List of tasks »
- 1) In two sentences, what does the investing text say?
- 2) Which percentage figures appear in the investing text?

Text »

# # # # #

Unfortunately, not all of our accounts realized that kind of growth. Oh, this is going to hurt to talk about but I preach celebrating mistakes so here goes.

Before I knew anything about investing or savings or the difference between a 401k and a regular taxable investment account, I knew that I wanted to reach financial independence early. So, I did what everyone else does and met with a financial advisor. Now, I wasn’t totally clueless. I did my research on this woman and she was good. Not only did she know her stuff but she was kind and fun – the kind of person I wanted to hang out with and still do! I love this woman. Which is part of the problem.

Overall, it is almost impossible to beat simple passive investing in the total stock market through Vanguard. I’m going to say this one more time because it is super important: Overall, it is almost impossible to beat simple passive investing in the total stock market through Vanguard. My expense ratio for the total stock market is .05%. That is amazing. That is essentially the fee that I pay to Vanguard so that I can invest. Any financial advisor is going to have to charge quite a bit more than that. Usually in the realm of 2% which means that my investments with an advisor need to make 1.95% more than my investments in the total stock market just so that I could make the same return. On top of that challenge, studies have found that most investors (the financial advisors who create mutual funds and invest your money for you) fail to get a return higher than simply investing in the total stock market. Ouch.

# # # # #

Data »
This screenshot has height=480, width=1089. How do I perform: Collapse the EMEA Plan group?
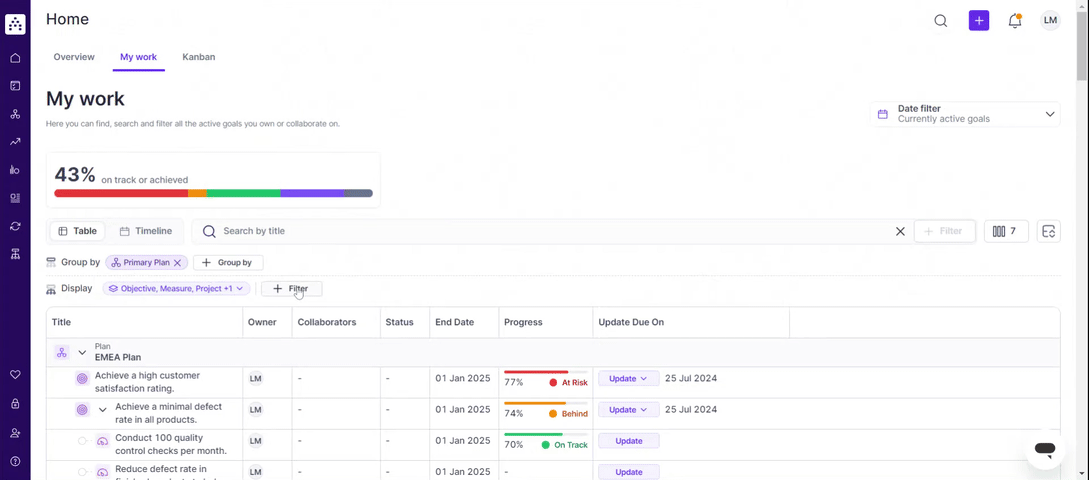coord(82,353)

# # # # #

Task-by-task outputs »
- 1) The author admits that not all of their accounts grew and explains that, before knowing anything about investing, they met with a financial advisor they had researched and liked. The author argues that simple passive investing in the total stock market through Vanguard is almost impossible to beat, because its .05% expense ratio is far below the roughly 2% advisors usually charge and studies find most investors fail to beat the total stock market.

- 2)
.05%
2%
1.95%